Friday, Nov. 22, 1963

Village of Foetuses

THE HOUSE

It looks like a combination fallout shelter, Indian hut and lion's den. It is embedded in a hillside, and the only straight lines in it are the floors. The roof on one level is made of grey, knobby lead, on another level it is covered by two feet of earth and undulating lawn. Doors and windows are odd-shaped holes in the thick, earth-colored walls.

This all-but-completed building is the first of 50--ranging in price from $125,000 to $165,000--which will make up a housing development for millionaires on the slopes of the Maritime Alps towering above the beaches of the French Riviera. The designer of all these houses at Castellaras-le-Neuf (New Castellaras) is a razor-tongued, 62-year-old French architect who scorns higher education, the construction industry, straight lines, and almost everything about architecture.

Youthful Indiscretion. Says Jacques Couelle: "I believe in ignorance. You have to be able to read and write and count, but that's all." He says, "Construction and prostitution are the oldest professions--and neither has evolved." He says, "The floor of a building can be level, but all the rest must be movement." He says, "I am disgusted with architecture," and he scoffs at glass-box modern houses because they are "contrary to the purpose of housing, which is to go back to the womb."

Son of an art expert, Couelle dabbled in architecture as a young man. In 1925 he designed a "13th century" chateau at Castellaras on the slopes of the Maritime Alps above Cannes for a New York stockbroker who wanted a proper setting for his medieval art collection. Couelle quit the profession and founded his own "Center of Research in Natural Structure." In 17 years he took out more than 100 patents for new structural materials--but built nothing. Then five years ago, he took Paris Banker Pierre Beckhardt for a drive to show him "a mistake I made when I was young"--the stockbroker's chateau.

Abode of Instinct. Enraptured by Couelle's collection of housing icono-clasms, Beckhardt decided it might be profitable for his bank to invest in a Couelle-designed development, and he arranged to purchase the chateau and 125 acres around it. Couelle's first project was to create Old Castellaras, which he did by building 91 houses (from $30,000 to $100,000) around the chateau. Most of them looked like provincial farmhouses from the outside, were startling only in that there were a few tricky Couelle nuances inside (odd-shaped staircases, sculptured fireplaces). They sold quickly, but the brochure apologized because they were so prosaic: "For reasons of commercial prudence and topographical necessity, Couelle had to limit his fantasy."

When the architect started work on New Castellaras last year, there were no such limitations. Said Couelle: "My dream is to make an abode of instinct, like an animal's."

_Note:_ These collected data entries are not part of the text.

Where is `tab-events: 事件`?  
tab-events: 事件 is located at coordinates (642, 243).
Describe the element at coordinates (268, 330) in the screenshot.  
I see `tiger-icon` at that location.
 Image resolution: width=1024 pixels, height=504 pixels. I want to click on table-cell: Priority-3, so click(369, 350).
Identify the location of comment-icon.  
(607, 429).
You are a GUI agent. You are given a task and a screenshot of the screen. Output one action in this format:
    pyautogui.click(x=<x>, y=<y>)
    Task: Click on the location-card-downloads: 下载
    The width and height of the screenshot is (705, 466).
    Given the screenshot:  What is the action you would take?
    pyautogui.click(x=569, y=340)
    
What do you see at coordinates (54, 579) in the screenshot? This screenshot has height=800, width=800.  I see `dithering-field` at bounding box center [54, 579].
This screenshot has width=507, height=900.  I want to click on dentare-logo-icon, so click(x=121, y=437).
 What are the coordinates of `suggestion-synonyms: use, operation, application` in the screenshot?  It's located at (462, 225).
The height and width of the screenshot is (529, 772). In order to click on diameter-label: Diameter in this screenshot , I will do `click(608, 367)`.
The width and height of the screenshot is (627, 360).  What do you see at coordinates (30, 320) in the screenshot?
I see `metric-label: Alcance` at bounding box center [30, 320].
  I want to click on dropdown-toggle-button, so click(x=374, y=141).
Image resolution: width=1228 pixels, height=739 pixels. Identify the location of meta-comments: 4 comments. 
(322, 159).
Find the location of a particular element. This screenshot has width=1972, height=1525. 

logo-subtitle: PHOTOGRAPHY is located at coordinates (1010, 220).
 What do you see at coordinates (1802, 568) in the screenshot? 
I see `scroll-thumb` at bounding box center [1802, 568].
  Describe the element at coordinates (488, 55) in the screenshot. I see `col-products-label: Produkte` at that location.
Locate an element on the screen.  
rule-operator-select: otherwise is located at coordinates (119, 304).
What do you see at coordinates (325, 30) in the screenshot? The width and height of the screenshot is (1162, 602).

Couelle's abodes are influenced by flora as well as fauna, as, for instance, his staircases. "Like plants--they curl," explains Couelle. "It is a law of nature. Stairs must curl, and they must not be shaped regularly. They must have irregularities so you shift your weight. You can run up and down my staircases all day without tiring."

Brave Banker Beckhardt has also gone all out for instinct. Trumpeted he last week, in words that would freeze the mind of any FHA man: "Castellaras is a village of foetuses."